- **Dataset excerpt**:
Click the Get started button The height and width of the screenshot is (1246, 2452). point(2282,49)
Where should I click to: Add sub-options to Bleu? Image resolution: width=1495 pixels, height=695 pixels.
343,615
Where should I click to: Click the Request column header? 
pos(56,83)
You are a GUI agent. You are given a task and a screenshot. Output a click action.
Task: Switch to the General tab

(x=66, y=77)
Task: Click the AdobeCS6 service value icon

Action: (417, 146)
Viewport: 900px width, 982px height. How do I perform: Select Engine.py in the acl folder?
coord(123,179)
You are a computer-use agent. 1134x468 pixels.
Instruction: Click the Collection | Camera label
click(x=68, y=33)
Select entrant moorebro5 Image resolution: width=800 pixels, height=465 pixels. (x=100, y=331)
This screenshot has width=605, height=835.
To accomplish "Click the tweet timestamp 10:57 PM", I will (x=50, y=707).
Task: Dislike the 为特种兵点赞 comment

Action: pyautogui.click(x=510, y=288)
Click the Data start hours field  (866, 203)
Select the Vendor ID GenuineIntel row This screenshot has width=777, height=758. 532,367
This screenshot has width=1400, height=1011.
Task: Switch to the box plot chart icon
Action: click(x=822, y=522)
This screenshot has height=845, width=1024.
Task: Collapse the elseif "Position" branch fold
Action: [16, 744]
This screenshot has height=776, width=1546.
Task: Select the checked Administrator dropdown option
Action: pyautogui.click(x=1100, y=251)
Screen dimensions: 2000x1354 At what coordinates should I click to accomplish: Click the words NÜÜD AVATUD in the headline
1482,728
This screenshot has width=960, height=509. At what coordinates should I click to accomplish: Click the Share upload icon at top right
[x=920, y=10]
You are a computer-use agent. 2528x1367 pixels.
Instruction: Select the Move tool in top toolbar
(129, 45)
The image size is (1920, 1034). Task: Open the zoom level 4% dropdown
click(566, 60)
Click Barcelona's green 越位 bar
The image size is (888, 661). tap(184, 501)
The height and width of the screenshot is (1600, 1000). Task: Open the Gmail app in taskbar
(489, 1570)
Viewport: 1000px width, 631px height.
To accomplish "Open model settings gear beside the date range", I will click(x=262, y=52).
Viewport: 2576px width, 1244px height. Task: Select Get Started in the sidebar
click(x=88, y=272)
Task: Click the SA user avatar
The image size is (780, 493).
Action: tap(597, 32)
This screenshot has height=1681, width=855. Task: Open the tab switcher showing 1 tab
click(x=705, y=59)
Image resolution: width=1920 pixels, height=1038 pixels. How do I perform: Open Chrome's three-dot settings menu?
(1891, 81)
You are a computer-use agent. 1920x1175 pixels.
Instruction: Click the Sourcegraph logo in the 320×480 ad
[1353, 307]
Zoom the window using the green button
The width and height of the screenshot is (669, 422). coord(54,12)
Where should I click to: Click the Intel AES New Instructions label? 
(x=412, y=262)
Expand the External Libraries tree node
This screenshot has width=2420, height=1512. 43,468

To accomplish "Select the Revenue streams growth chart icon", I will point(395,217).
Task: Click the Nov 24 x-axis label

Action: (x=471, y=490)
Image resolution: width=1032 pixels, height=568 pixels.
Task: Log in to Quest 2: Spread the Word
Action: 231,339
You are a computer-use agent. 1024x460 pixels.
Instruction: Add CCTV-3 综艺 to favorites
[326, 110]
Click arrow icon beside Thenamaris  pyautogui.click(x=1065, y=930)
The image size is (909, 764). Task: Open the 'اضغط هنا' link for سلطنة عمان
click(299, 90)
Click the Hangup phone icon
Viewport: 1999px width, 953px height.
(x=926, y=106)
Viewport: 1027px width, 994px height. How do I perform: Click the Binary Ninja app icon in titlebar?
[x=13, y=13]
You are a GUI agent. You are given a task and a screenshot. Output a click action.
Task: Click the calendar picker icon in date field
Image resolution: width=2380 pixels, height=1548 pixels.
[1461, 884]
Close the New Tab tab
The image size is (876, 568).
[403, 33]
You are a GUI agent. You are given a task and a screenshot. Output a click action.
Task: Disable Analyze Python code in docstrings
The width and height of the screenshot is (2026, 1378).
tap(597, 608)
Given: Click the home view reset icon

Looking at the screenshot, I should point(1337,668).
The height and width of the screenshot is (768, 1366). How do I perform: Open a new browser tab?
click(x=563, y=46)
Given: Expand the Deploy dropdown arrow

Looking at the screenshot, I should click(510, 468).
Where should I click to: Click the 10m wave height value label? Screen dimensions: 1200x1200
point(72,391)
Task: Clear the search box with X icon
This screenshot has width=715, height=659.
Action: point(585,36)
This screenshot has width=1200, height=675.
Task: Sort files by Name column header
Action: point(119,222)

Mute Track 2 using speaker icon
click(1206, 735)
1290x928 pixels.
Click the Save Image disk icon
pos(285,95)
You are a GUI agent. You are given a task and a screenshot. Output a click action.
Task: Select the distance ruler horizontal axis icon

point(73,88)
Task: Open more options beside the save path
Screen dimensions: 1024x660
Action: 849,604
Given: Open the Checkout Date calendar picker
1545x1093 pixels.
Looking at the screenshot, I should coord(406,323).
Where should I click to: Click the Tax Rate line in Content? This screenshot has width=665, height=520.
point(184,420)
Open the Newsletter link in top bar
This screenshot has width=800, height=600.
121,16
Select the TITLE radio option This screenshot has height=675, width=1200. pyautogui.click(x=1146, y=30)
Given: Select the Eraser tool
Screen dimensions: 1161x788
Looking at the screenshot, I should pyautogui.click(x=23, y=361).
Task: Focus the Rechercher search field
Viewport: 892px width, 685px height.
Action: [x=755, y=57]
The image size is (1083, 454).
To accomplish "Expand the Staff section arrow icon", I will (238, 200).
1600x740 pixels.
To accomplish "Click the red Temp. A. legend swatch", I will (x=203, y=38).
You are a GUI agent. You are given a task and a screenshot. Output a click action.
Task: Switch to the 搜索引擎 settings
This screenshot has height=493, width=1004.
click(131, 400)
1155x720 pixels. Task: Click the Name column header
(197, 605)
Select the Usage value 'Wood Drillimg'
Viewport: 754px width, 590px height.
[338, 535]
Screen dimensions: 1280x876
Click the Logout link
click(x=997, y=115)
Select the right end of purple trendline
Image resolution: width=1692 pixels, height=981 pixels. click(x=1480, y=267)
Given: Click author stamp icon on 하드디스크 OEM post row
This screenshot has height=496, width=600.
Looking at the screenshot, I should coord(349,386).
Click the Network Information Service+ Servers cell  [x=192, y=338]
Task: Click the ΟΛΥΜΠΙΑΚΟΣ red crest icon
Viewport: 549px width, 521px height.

- **INSTRUCTIONS FOR THE TASK**:
Set out every line of the records above as a numbered list, omitting any blank lines.

- **SOLUTION TO THE EXERCISE**:
1. Click the Get started button The height and width of the screenshot is (1246, 2452). point(2282,49)
2. Where should I click to: Add sub-options to Bleu? Image resolution: width=1495 pixels, height=695 pixels.
3. 343,615
4. Where should I click to: Click the Request column header? 
5. pos(56,83)
6. You are a GUI agent. You are given a task and a screenshot. Output a click action.
7. Task: Switch to the General tab
8. (x=66, y=77)
9. Task: Click the AdobeCS6 service value icon
10. Action: (417, 146)
11. Viewport: 900px width, 982px height. How do I perform: Select Engine.py in the acl folder?
12. coord(123,179)
13. You are a computer-use agent. 1134x468 pixels.
14. Instruction: Click the Collection | Camera label
15. click(x=68, y=33)
16. Select entrant moorebro5 Image resolution: width=800 pixels, height=465 pixels. (x=100, y=331)
17. This screenshot has width=605, height=835.
18. To accomplish "Click the tweet timestamp 10:57 PM", I will (x=50, y=707).
19. Task: Dislike the 为特种兵点赞 comment
20. Action: pyautogui.click(x=510, y=288)
21. Click the Data start hours field  (866, 203)
22. Select the Vendor ID GenuineIntel row This screenshot has width=777, height=758. 532,367
23. This screenshot has width=1400, height=1011.
24. Task: Switch to the box plot chart icon
25. Action: click(x=822, y=522)
26. This screenshot has height=845, width=1024.
27. Task: Collapse the elseif "Position" branch fold
28. Action: [16, 744]
29. This screenshot has height=776, width=1546.
30. Task: Select the checked Administrator dropdown option
31. Action: pyautogui.click(x=1100, y=251)
32. Screen dimensions: 2000x1354 At what coordinates should I click to accomplish: Click the words NÜÜD AVATUD in the headline
33. 1482,728
34. This screenshot has width=960, height=509. At what coordinates should I click to accomplish: Click the Share upload icon at top right
35. [x=920, y=10]
36. You are a computer-use agent. 2528x1367 pixels.
37. Instruction: Select the Move tool in top toolbar
38. (129, 45)
39. The image size is (1920, 1034). Task: Open the zoom level 4% dropdown
40. click(566, 60)
41. Click Barcelona's green 越位 bar
42. The image size is (888, 661). tap(184, 501)
43. The height and width of the screenshot is (1600, 1000). Task: Open the Gmail app in taskbar
44. (489, 1570)
45. Viewport: 1000px width, 631px height.
46. To accomplish "Open model settings gear beside the date range", I will click(x=262, y=52).
47. Viewport: 2576px width, 1244px height. Task: Select Get Started in the sidebar
48. click(x=88, y=272)
49. Task: Click the SA user avatar
50. The image size is (780, 493).
51. Action: tap(597, 32)
52. This screenshot has height=1681, width=855. Task: Open the tab switcher showing 1 tab
53. click(x=705, y=59)
54. Image resolution: width=1920 pixels, height=1038 pixels. How do I perform: Open Chrome's three-dot settings menu?
55. (1891, 81)
56. You are a computer-use agent. 1920x1175 pixels.
57. Instruction: Click the Sourcegraph logo in the 320×480 ad
58. [1353, 307]
59. Zoom the window using the green button
60. The width and height of the screenshot is (669, 422). coord(54,12)
61. Where should I click to: Click the Intel AES New Instructions label? 
62. (x=412, y=262)
63. Expand the External Libraries tree node
64. This screenshot has width=2420, height=1512. 43,468
65. To accomplish "Select the Revenue streams growth chart icon", I will point(395,217).
66. Task: Click the Nov 24 x-axis label
67. Action: (x=471, y=490)
68. Image resolution: width=1032 pixels, height=568 pixels.
69. Task: Log in to Quest 2: Spread the Word
70. Action: 231,339
71. You are a computer-use agent. 1024x460 pixels.
72. Instruction: Add CCTV-3 综艺 to favorites
73. [326, 110]
74. Click arrow icon beside Thenamaris  pyautogui.click(x=1065, y=930)
75. The image size is (909, 764). Task: Open the 'اضغط هنا' link for سلطنة عمان
76. click(299, 90)
77. Click the Hangup phone icon
78. Viewport: 1999px width, 953px height.
79. (x=926, y=106)
80. Viewport: 1027px width, 994px height. How do I perform: Click the Binary Ninja app icon in titlebar?
81. [x=13, y=13]
82. You are a GUI agent. You are given a task and a screenshot. Output a click action.
83. Task: Click the calendar picker icon in date field
84. Image resolution: width=2380 pixels, height=1548 pixels.
85. [1461, 884]
86. Close the New Tab tab
87. The image size is (876, 568).
88. [403, 33]
89. You are a GUI agent. You are given a task and a screenshot. Output a click action.
90. Task: Disable Analyze Python code in docstrings
91. The width and height of the screenshot is (2026, 1378).
92. tap(597, 608)
93. Given: Click the home view reset icon
94. Looking at the screenshot, I should point(1337,668).
95. The height and width of the screenshot is (768, 1366). How do I perform: Open a new browser tab?
96. click(x=563, y=46)
97. Given: Expand the Deploy dropdown arrow
98. Looking at the screenshot, I should click(510, 468).
99. Where should I click to: Click the 10m wave height value label? Screen dimensions: 1200x1200
100. point(72,391)
101. Task: Clear the search box with X icon
102. This screenshot has width=715, height=659.
103. Action: point(585,36)
104. This screenshot has width=1200, height=675.
105. Task: Sort files by Name column header
106. Action: point(119,222)
107. Mute Track 2 using speaker icon
108. click(1206, 735)
109. 1290x928 pixels.
110. Click the Save Image disk icon
111. pos(285,95)
112. You are a GUI agent. You are given a task and a screenshot. Output a click action.
113. Task: Select the distance ruler horizontal axis icon
114. point(73,88)
115. Task: Open more options beside the save path
116. Screen dimensions: 1024x660
117. Action: 849,604
118. Given: Open the Checkout Date calendar picker
119. 1545x1093 pixels.
120. Looking at the screenshot, I should coord(406,323).
121. Where should I click to: Click the Tax Rate line in Content? This screenshot has width=665, height=520.
122. point(184,420)
123. Open the Newsletter link in top bar
124. This screenshot has width=800, height=600.
125. 121,16
126. Select the TITLE radio option This screenshot has height=675, width=1200. pyautogui.click(x=1146, y=30)
127. Given: Select the Eraser tool
128. Screen dimensions: 1161x788
129. Looking at the screenshot, I should pyautogui.click(x=23, y=361).
130. Task: Focus the Rechercher search field
131. Viewport: 892px width, 685px height.
132. Action: [x=755, y=57]
133. The image size is (1083, 454).
134. To accomplish "Expand the Staff section arrow icon", I will (238, 200).
135. 1600x740 pixels.
136. To accomplish "Click the red Temp. A. legend swatch", I will (x=203, y=38).
137. You are a GUI agent. You are given a task and a screenshot. Output a click action.
138. Task: Switch to the 搜索引擎 settings
139. This screenshot has height=493, width=1004.
140. click(131, 400)
141. 1155x720 pixels. Task: Click the Name column header
142. (197, 605)
143. Select the Usage value 'Wood Drillimg'
144. Viewport: 754px width, 590px height.
145. [338, 535]
146. Screen dimensions: 1280x876
147. Click the Logout link
148. click(x=997, y=115)
149. Select the right end of purple trendline
150. Image resolution: width=1692 pixels, height=981 pixels. click(x=1480, y=267)
151. Given: Click author stamp icon on 하드디스크 OEM post row
152. This screenshot has height=496, width=600.
153. Looking at the screenshot, I should coord(349,386).
154. Click the Network Information Service+ Servers cell  [x=192, y=338]
155. Task: Click the ΟΛΥΜΠΙΑΚΟΣ red crest icon
156. Viewport: 549px width, 521px height.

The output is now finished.